Privacy Policy.

Last updated · 19.01.2026

/

1. General Information

Responsible Controller (Art. 4 No. 7 GDPR):
Kilian Weinzierl & Mattis Müller
Schlesierstr. 39a, 93057 Regensburg
Email: support@avogram.com

Data Protection Officer: We are not required to appoint a Data Protection Officer.

2. Your Rights

As a data subject, you have the following rights under the GDPR:

  • Right of access (Art. 15) — request information about stored data.
  • Right to rectification (Art. 16) — correct incorrect data.
  • Right to erasure (Art. 17) — "right to be forgotten."
  • Right to restriction of processing (Art. 18).
  • Right to data portability (Art. 20).
  • Right to object (Art. 21) — to processing based on legitimate interest.
  • Right to withdraw consent (Art. 7(3)) — at any time, e.g. for the newsletter.

Contact us at support@avogram.com to exercise these rights. You also have the right to lodge a complaint with a supervisory authority.
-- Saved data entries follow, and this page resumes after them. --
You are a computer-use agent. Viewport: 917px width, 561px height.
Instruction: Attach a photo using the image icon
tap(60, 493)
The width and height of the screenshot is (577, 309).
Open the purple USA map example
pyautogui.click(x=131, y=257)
3. Data Collection on Our Website

a) Hosting (Vercel)

Hosted by Vercel Inc. (340 S Lemon Ave #4133, Walnut, CA 91789, USA). On visit, Vercel collects metadata (IP address, browser type, timestamp) for service stability and security.
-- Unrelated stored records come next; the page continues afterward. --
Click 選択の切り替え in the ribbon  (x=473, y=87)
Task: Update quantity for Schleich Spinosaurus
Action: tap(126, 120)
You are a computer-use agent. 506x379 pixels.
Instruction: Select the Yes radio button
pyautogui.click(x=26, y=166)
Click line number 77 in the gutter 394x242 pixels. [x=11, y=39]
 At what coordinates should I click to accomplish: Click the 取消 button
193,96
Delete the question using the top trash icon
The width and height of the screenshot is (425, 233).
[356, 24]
Legal basis: Art. 6(1)(f) GDPR (legitimate interest). Transfer: USA, certified under EU-U.S. Data Privacy Framework. Storage: only as long as needed for security purposes. DPA: concluded with Vercel under Art. 28 GDPR.

b) Security (Rate Limiting)

To protect forms from abuse, we store a pseudonymized hash of your IP address and a timestamp in our database (Vercel Postgres/Neon) for ~30 days.

Legal basis: Art. 6(1)(f) GDPR (fraud prevention). Storage: automatically deleted after 30 days.

c) Local Storage & Session Storage (Consent-based)

With your consent, we use Local Storage to save a pseudonymous visitor identifier, your survey progress, and temporarily your waitlist registration data (email, name) until confirmation. Session Storage stores form drafts (deleted when the browser closes) so a reload won't lose your input.

Legal basis: Art. 6(1)(a) GDPR (consent). Give or withdraw consent via the cookie banner at any time.

d) Database (Vercel Postgres / Neon)

We use Vercel Postgres (powered by Neon) for survey responses (linked to pseudonymous visitor IDs), IP address hashes for rate limiting, and timestamps. Provided by Vercel Inc. and Neon, Inc. (San Francisco, CA, USA).

Legal basis: Art. 6(1)(f) GDPR. Transfer: USA, both certified under EU-U.S. DPF. Storage: survey data kept for statistical analysis; IP hashes deleted after 30 days. DPA: concluded under Art. 28 GDPR.

4. Specific Features

a) Waitlist & Newsletter

We process your email and optionally your name when you sign up. Email delivery via Brevo (Sendinblue GmbH), Köpenicker Str. 126, 10179 Berlin, Germany. We use double opt-in: a confirmation email is sent before adding you to the list. Emails may contain tracking pixels for anonymous performance analysis.

Legal basis: Art. 6(1)(a) GDPR (consent). Withdrawal: via the unsubscribe link in any email or by contacting us. DPA: concluded with Brevo under Art. 28 GDPR.

b) Survey

We run a survey with our internal system to better understand user needs. Answers are stored in our database, linked only via your pseudonymous visitor identifier — separated from any personal data.

Legal basis: Art. 6(1)(f) GDPR (market research).

5. Data Security

We use SSL/TLS encryption for the transmission of confidential content (e.g. survey or waitlist input). You can recognize an encrypted connection by "https://" in the address bar.

6. Updates to this Policy

The latest version of this privacy policy is always available on this page.